When service providers use stealing thunder as a proactive recovery strategy, they may choose not to offer monetary compensation. This can be a significant cost saving strategy for hospitality organizations. Whenever there is a service failure, what first comes to mind is offering customers a monetary compensation, which frankly does not always guarantee customer loyalty as customers care more about how the failure is handled (i.e., the service recovery process) instead of just the outcome (e.g., a free dessert).

Monetary compensation as a service recovery strategy costs (e.g., free meal, free stay, discounts). There may not be a need to use this as the first strategy to deal with a service failure; which, unfortunately, most organizations do. Perhaps an expeditor who notices that a wrong food order is about to be delivered or the food was not cooked properly and corrects it (quickly stops the delivery and ensures that the food was quickly recooked to perfection; and takes the initiative to inform the customer about the issue) even before the food reaches the customer.

In these situations, there may not be a need to offer compensation because although there was a failure, it was handled before it lead to negative consequences.
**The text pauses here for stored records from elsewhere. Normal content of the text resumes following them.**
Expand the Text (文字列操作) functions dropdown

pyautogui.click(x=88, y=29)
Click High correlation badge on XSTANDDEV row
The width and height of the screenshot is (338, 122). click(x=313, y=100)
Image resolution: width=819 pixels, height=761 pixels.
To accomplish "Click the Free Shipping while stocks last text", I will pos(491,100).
However, when service providers choose not to use stealing thunder, or forget to use this strategy proactively, or realizes that use of this method is not applicable, compensation should be provided to influence customer loyalty.
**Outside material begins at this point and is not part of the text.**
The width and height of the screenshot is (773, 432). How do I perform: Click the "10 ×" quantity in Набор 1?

It is highly recommended for hospitality organizations to use a combination of a proactive/preemptive strategies like stealing thunder and traditional service recoveries (apology and compensation) to soothe the customer and increase customer loyalty. Based on the research on respect for openness and disclosure (e.g., Pennebaker, 1995), using stealing thunder sends a message to the customers that the service provider is transparent, and the consumer feels respected for the disclosure, leading to loyalty. In addition, when service providers chose to offer apology and compensation post-recovery, it can enhance customer loyalty.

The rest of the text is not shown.